:: Try it ::
Transcribe the post about passion in tarot readings from "But, I have" up to and including "up about something.", keeping every word and punctuation mark unchanged.

Passion on the Cards

The theme of Passion keeps coming up in my tarot readings.

Passion on the cards.

Reminding me that learning to read  your  own cards comes with so many annoying things.

Like having to live with concepts you cannot understand yet.

Things you dont want to touch yet.

Safely stacked tucked away closets of things not wanting to tumble out and create disarray.

No un seeing what you see when you put the cards down.

or turn the intuition on.

The ether always looking back at me like -well girlllll you asked -in reply to my side eye.

cue the Nausea.

Passion is defined by uncontrollable emotion.

See how this is tricky?

uncontrollable emotions aren’t always the greatest things to have though.

Other people do not respond well to uncontrollable emotions.

So many times In my life I  have shown  strong emotions and people start calling me drama.

My passion has pretty much caused me nothing but burden up until this point.

I have always ended up looking like a clown the minute my expression starts to heat up.

But here we are. The ether will have us all once again trying to explore passion..

But, I have spent  many years now learning to unattach to strong emotions……

awesome sauce.

I look at this definition again and wonder if uncontrollable emotions count like when you are at wrestling live and lose yourself in the crowd?

Or, if i’m just going to have to continue to keep looking like a clown every time I feel fired up about something.

Or, maybe the point is if I feel like a clown it will be more like an IG clown model making a lucrative career out of enchanting cos play.

I wanted to learn tarot to help guide my future, but really all it did was show me concepts that I would have to encounter in my life that  I wasn’t really trying to go through.

The clarity of reality always so depressing.

I  wanted to learn tarot to help me make some choices in life “better”, but woah baby did it instead tell me to get real.

I try to relax these days, because the cards assure me this time around it wont feel like it did. The cards begging me to rest my PTSD and turn the passion nozzles back on.

The ones that are still afraid because  of the last time, and the time before, and the time before that.

More annoying than any of this is my own mind.

So stressed about all these things, when it damn well knows we have brave heart energy on lock down, and much to our gemini moons dismay we always will.

Learning Tarot asked me to see what was in front of me and keep asking for more, even when it hurt, even when it still hurts.

Maybe learning about passion wont suck so much this time.

Maybe it will.

Whatever  it is just dont give up.

Life is just about being alive after all .

All that other stuff we pick to think about.

Seems wild, no?

Cue up the Kanye “Street Lights” and let’s get it.

:: Data to examine ::
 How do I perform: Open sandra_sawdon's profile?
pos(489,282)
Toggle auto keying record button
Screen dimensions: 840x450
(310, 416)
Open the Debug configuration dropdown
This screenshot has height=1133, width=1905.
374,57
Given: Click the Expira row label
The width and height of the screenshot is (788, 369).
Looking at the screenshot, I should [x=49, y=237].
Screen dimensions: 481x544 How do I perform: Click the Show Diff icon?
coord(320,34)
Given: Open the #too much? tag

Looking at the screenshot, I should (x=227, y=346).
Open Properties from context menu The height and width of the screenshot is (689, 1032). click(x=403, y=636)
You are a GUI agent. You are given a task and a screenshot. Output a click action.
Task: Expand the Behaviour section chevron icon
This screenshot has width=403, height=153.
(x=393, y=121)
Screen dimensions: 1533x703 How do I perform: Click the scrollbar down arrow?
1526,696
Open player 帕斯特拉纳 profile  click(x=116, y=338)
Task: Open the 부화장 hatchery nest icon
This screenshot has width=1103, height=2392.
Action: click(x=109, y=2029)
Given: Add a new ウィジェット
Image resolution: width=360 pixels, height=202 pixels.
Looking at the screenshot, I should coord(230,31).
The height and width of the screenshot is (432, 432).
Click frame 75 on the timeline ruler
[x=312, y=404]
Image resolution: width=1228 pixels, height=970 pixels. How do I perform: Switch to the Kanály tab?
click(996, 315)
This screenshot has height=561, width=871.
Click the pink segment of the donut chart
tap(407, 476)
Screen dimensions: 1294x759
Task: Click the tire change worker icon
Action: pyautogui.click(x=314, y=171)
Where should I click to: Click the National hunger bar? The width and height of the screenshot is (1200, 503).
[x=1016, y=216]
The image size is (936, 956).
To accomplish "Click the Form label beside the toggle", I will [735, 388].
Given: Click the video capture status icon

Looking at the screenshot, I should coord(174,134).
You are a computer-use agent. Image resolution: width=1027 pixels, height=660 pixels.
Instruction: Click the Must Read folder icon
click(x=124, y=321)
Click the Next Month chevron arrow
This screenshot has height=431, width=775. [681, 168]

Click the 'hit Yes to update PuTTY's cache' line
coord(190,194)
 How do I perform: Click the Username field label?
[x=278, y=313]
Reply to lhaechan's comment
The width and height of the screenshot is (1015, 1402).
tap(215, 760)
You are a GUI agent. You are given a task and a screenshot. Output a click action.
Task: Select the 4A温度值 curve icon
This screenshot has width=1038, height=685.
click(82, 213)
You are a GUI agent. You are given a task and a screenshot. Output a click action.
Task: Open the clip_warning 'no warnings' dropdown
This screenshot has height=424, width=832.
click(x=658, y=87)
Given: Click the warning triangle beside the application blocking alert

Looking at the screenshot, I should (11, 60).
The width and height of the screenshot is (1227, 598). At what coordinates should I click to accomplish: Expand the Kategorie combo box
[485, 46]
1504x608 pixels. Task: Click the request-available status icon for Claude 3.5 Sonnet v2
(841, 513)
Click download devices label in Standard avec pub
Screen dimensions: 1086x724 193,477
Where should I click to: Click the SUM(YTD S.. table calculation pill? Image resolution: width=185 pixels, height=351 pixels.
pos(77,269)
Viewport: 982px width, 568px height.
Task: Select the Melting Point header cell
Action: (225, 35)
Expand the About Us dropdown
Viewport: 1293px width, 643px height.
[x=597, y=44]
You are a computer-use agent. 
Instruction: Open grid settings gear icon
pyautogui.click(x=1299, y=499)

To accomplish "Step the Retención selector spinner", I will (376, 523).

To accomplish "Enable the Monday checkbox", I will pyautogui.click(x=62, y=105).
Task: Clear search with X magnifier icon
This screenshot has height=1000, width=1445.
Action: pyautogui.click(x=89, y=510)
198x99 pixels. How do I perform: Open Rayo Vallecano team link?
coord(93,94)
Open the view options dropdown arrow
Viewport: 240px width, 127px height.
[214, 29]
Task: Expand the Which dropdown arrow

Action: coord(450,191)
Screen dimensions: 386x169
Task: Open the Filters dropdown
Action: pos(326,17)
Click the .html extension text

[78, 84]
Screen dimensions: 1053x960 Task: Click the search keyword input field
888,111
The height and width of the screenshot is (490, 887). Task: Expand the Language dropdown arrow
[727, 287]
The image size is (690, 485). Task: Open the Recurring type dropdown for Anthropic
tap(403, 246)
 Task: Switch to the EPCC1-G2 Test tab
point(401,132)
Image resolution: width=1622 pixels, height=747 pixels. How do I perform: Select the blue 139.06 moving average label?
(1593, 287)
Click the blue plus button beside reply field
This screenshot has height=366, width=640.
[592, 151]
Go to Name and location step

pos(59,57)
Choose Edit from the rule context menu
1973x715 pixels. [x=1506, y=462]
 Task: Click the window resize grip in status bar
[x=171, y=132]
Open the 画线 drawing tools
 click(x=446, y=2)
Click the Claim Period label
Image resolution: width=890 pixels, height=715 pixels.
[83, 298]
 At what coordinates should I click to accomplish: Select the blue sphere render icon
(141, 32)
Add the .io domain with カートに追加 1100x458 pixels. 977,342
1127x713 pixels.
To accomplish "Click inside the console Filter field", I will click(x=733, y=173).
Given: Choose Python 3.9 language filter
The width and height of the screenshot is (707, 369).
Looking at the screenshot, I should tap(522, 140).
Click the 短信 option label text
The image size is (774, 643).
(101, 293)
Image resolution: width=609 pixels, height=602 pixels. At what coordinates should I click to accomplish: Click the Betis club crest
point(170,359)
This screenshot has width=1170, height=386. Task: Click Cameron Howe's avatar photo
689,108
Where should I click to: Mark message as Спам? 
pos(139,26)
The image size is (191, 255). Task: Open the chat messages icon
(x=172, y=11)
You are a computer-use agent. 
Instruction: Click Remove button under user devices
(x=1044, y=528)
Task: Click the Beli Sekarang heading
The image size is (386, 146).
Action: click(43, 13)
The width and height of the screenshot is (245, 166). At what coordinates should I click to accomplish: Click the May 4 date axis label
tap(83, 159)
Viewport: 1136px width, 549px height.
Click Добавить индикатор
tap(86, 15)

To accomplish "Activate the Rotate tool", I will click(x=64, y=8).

:: Your response ::
But, I have spent  many years now learning to unattach to strong emotions……

awesome sauce.

I look at this definition again and wonder if uncontrollable emotions count like when you are at wrestling live and lose yourself in the crowd?

Or, if i’m just going to have to continue to keep looking like a clown every time I feel fired up about something.